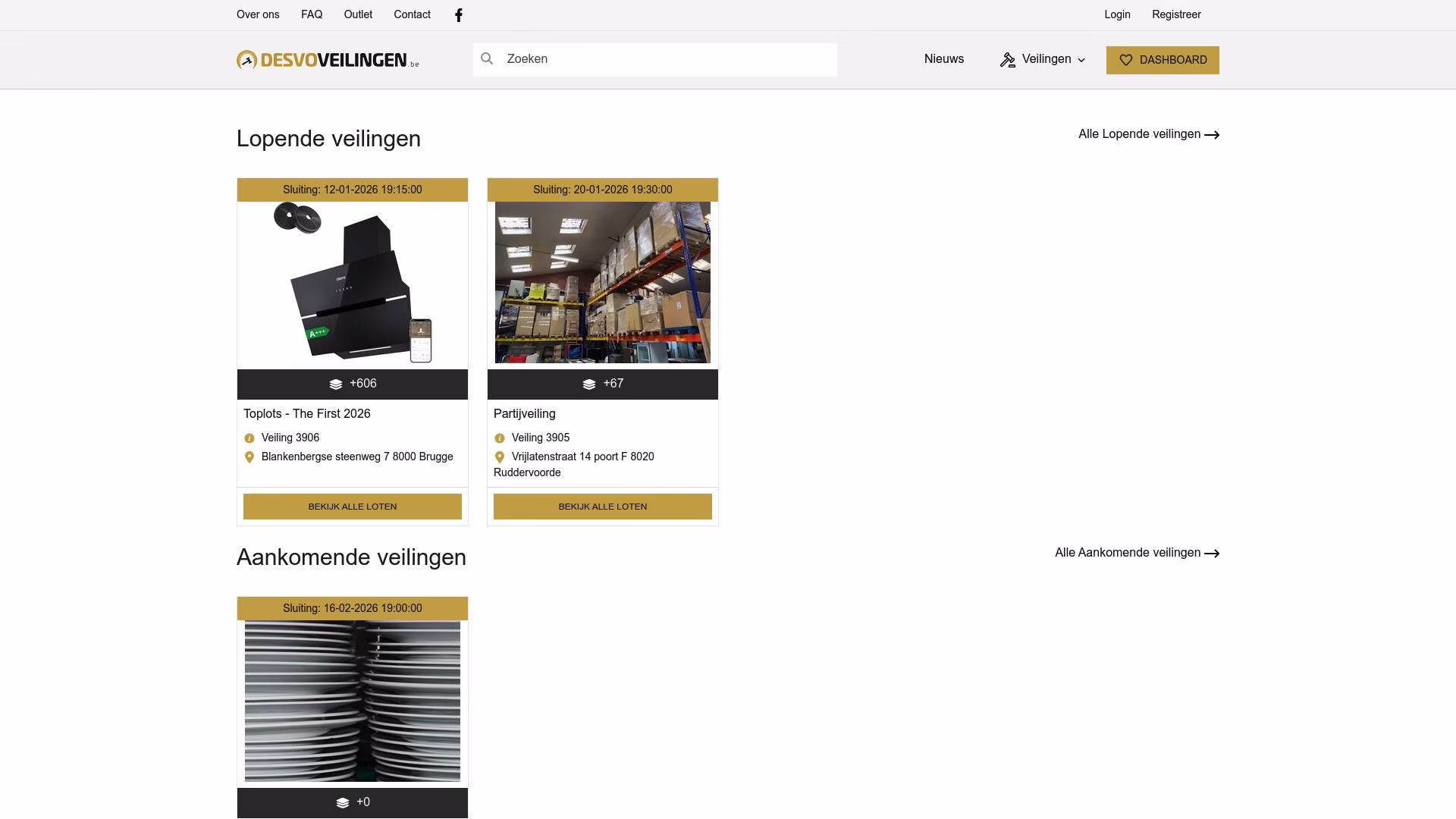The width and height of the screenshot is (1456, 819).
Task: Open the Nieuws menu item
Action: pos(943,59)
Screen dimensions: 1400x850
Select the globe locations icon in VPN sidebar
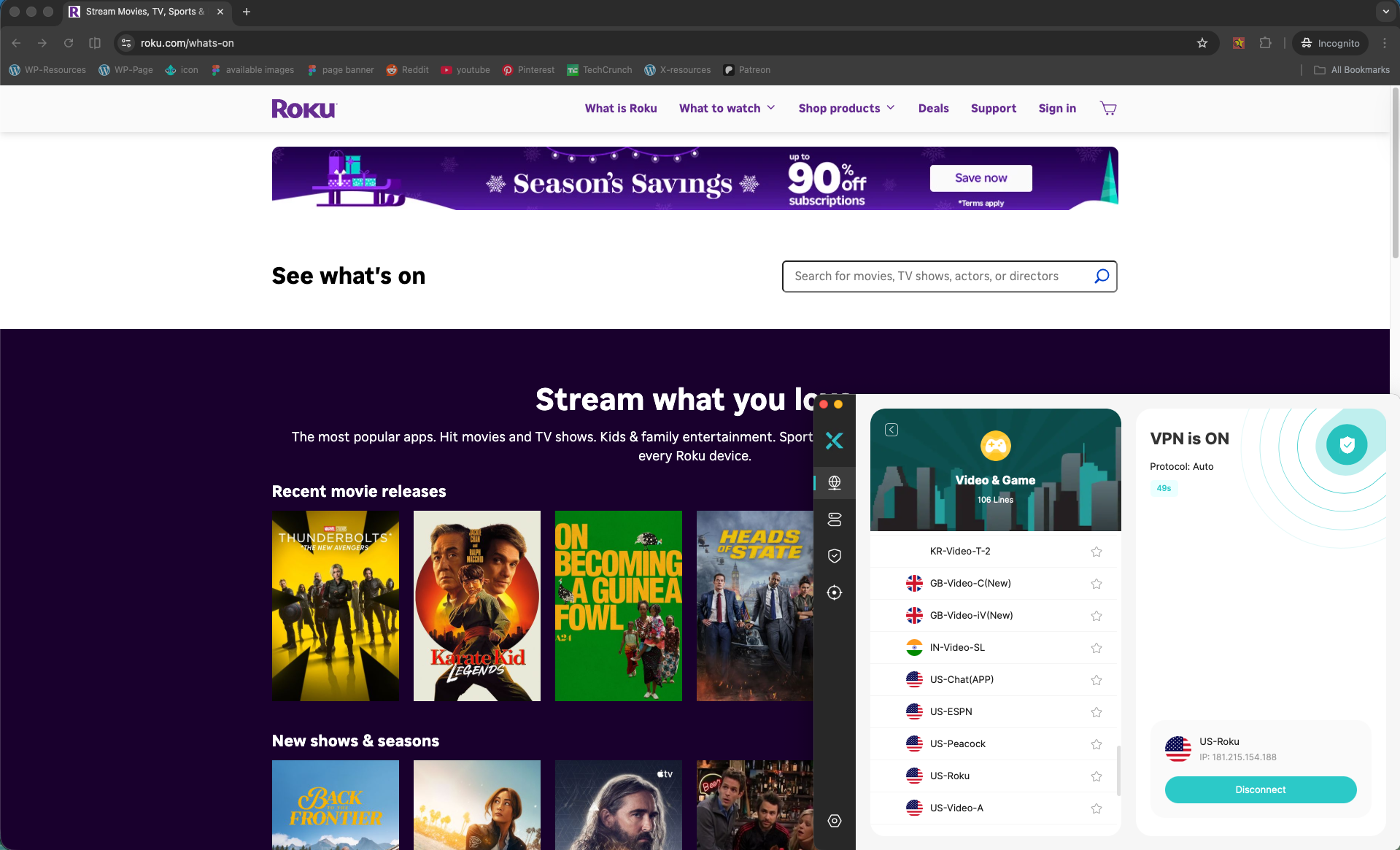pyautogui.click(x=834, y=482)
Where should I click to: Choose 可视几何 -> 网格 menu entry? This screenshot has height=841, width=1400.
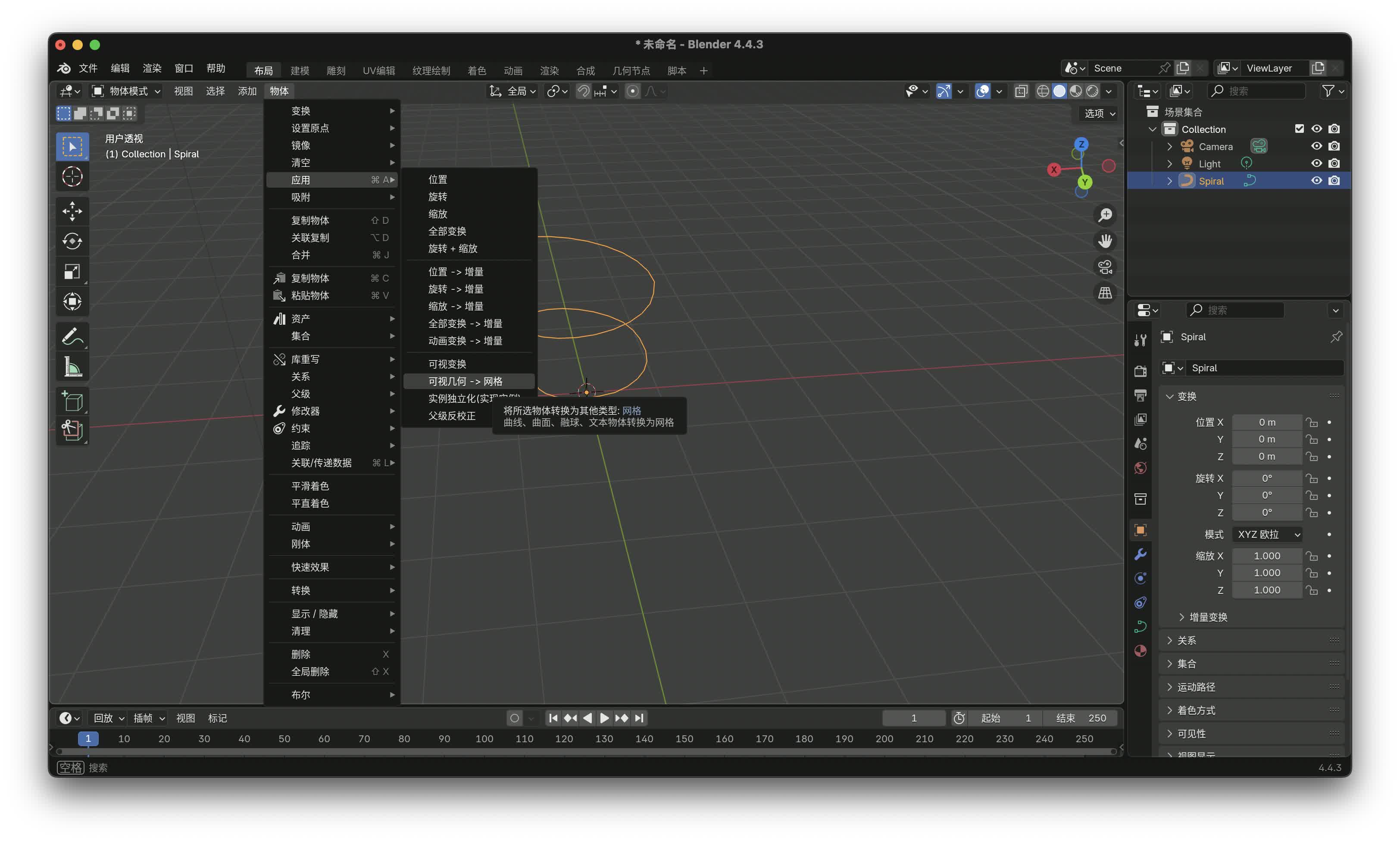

Exercise aim: In the data above, find the line containing "Select the globe", then output it and every later line exactly, without the pictures.

Answer below:
Select the globe locations icon in VPN sidebar
pyautogui.click(x=834, y=482)
Where should I click to: Choose 可视几何 -> 网格 menu entry? This screenshot has height=841, width=1400.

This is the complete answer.